## EXERCISE BRIEF:
Take the line that contains "Task: Activate the Type tool" and every line below it to the end of the entries, and give them again exactly, leaving out any pictures.

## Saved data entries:
▽

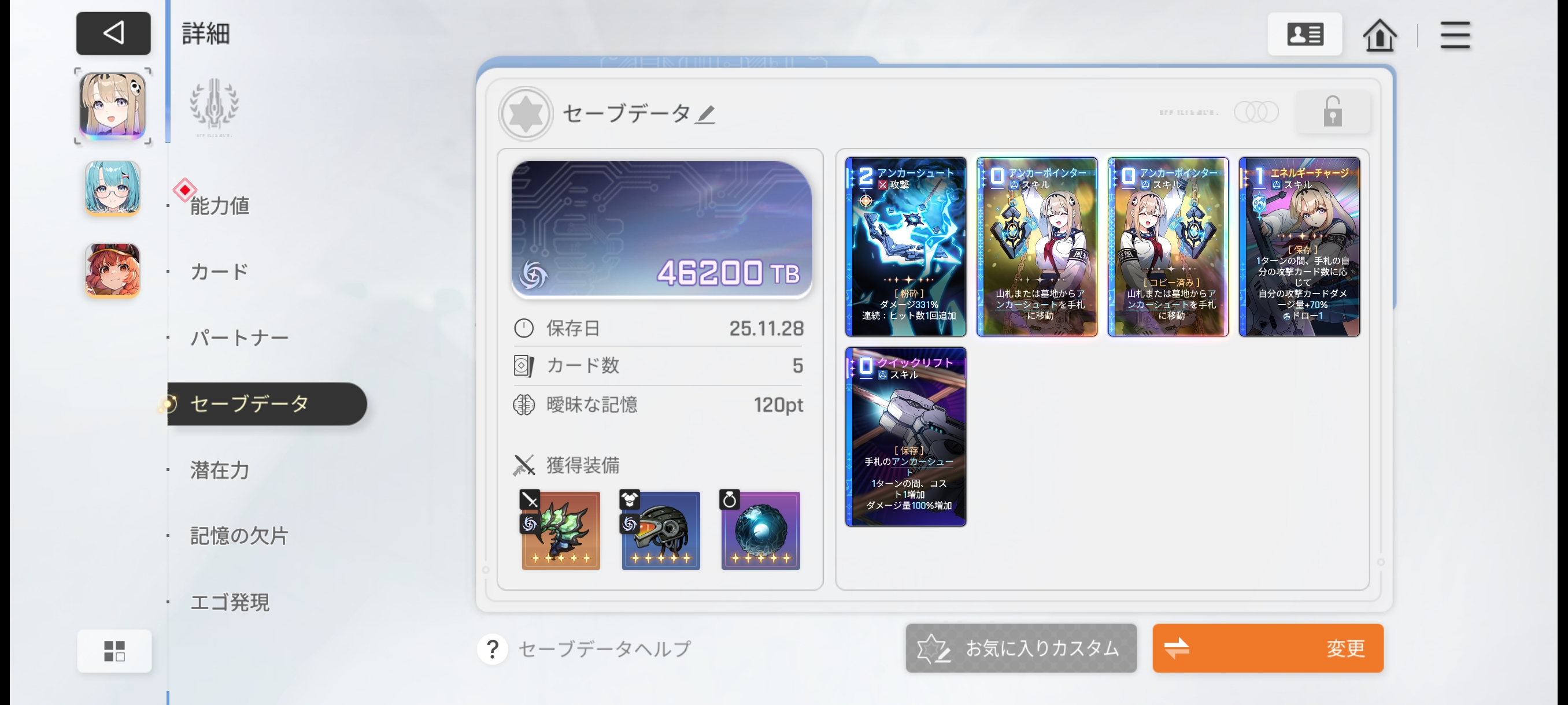Viewport: 1568px width, 705px height.
Task: Open the パートナー menu item
Action: point(239,337)
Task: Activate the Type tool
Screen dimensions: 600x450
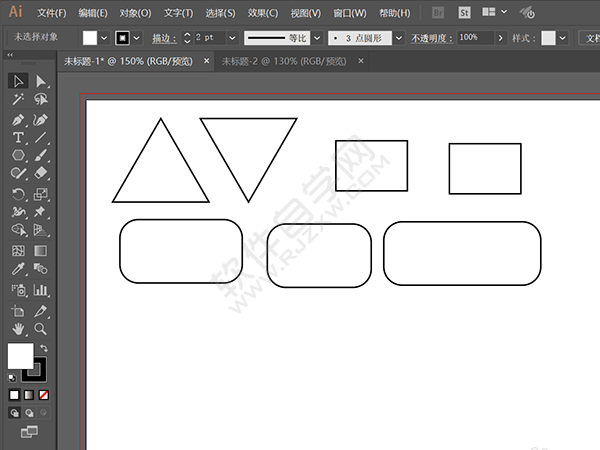Action: pos(18,137)
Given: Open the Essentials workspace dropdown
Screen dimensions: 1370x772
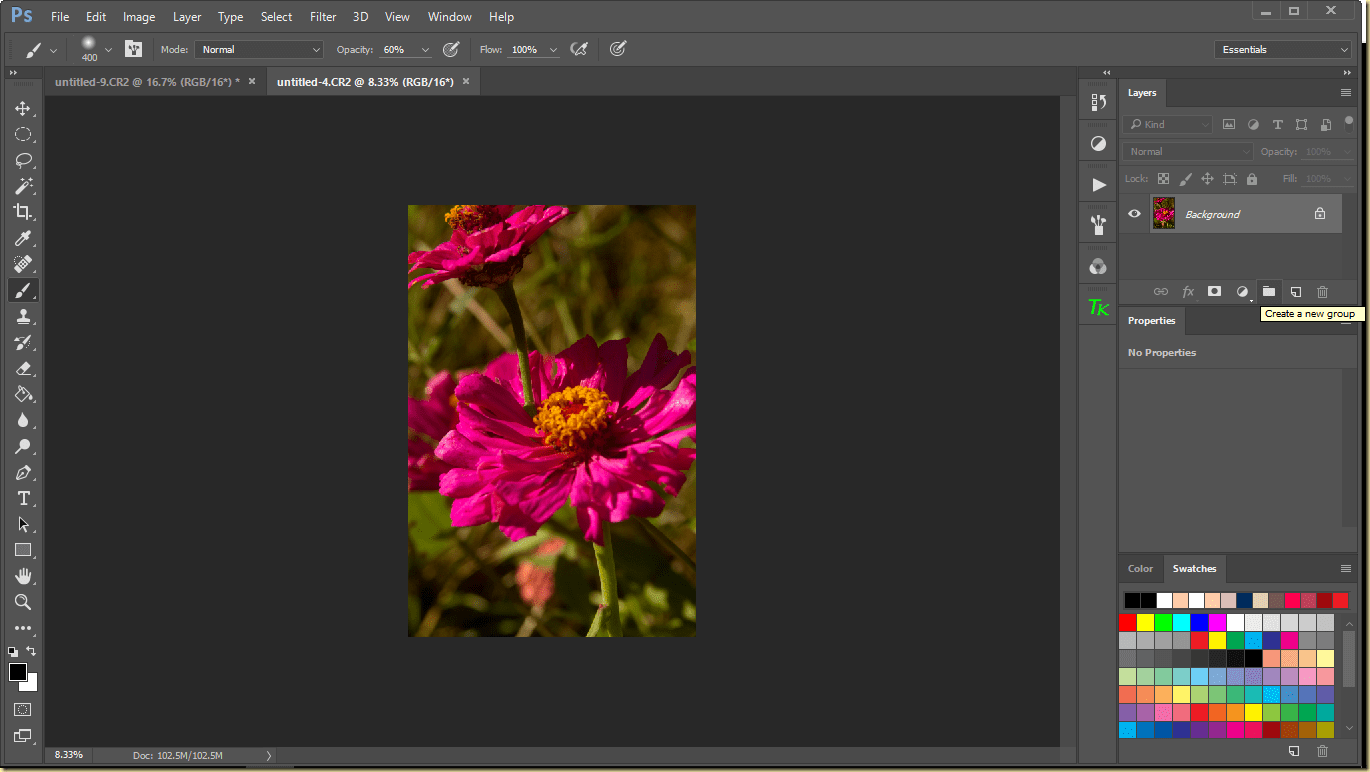Looking at the screenshot, I should click(x=1284, y=49).
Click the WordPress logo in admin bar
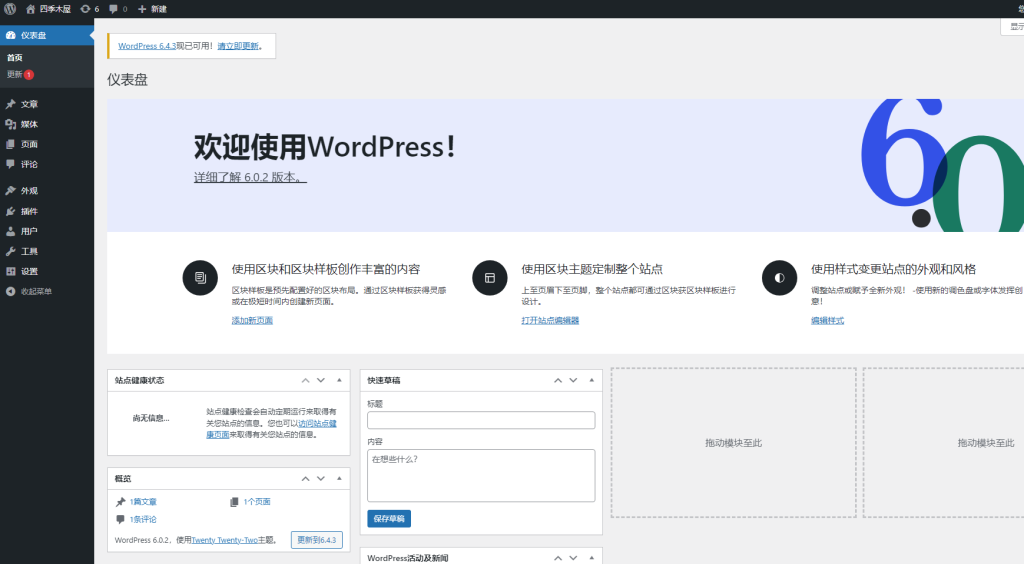Image resolution: width=1024 pixels, height=564 pixels. point(9,9)
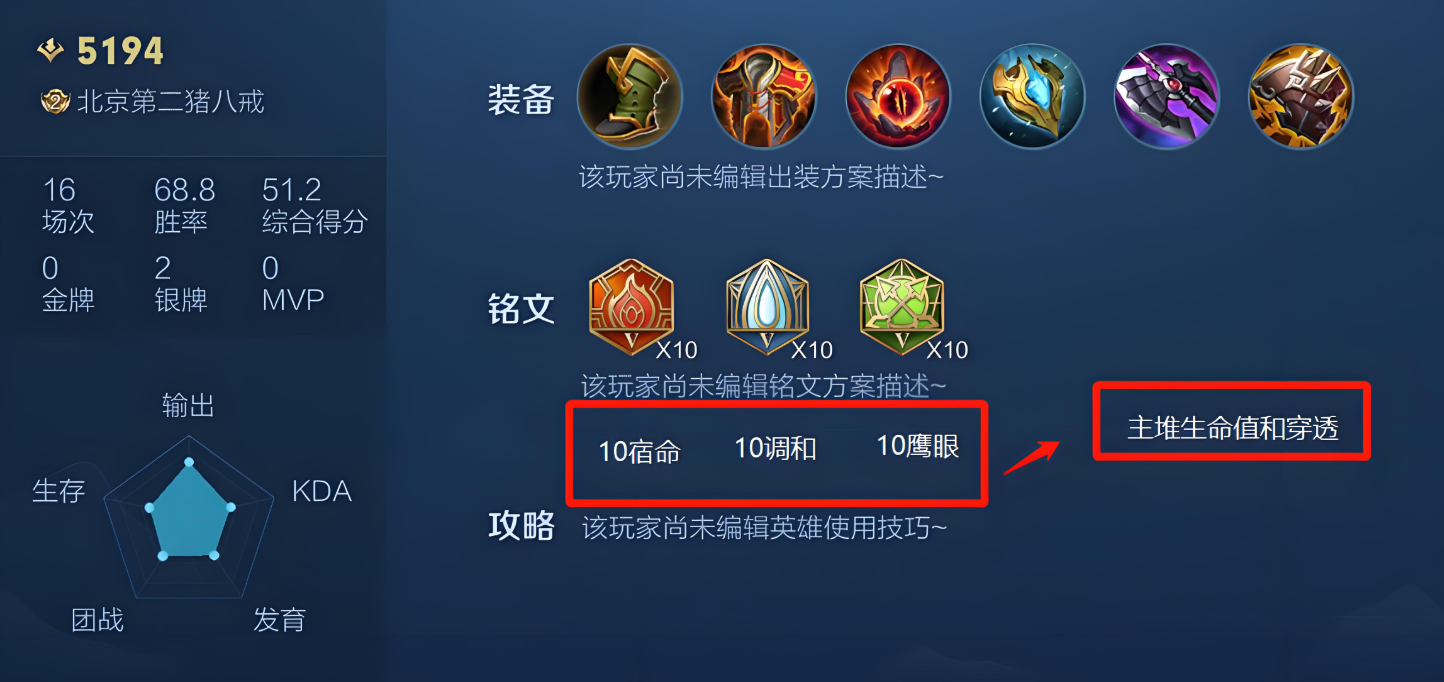Click the 攻略 section label
Image resolution: width=1444 pixels, height=682 pixels.
[521, 525]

△

## RESULT:
Task: Activate the Type tool
Screen dimensions: 600x450
Action: pos(18,137)
Given: Open the Essentials workspace dropdown
Screen dimensions: 1370x772
Looking at the screenshot, I should click(x=1284, y=49).
Click the WordPress logo in admin bar
Image resolution: width=1024 pixels, height=564 pixels. point(9,9)
Click the 攻略 section label
Image resolution: width=1444 pixels, height=682 pixels.
[521, 525]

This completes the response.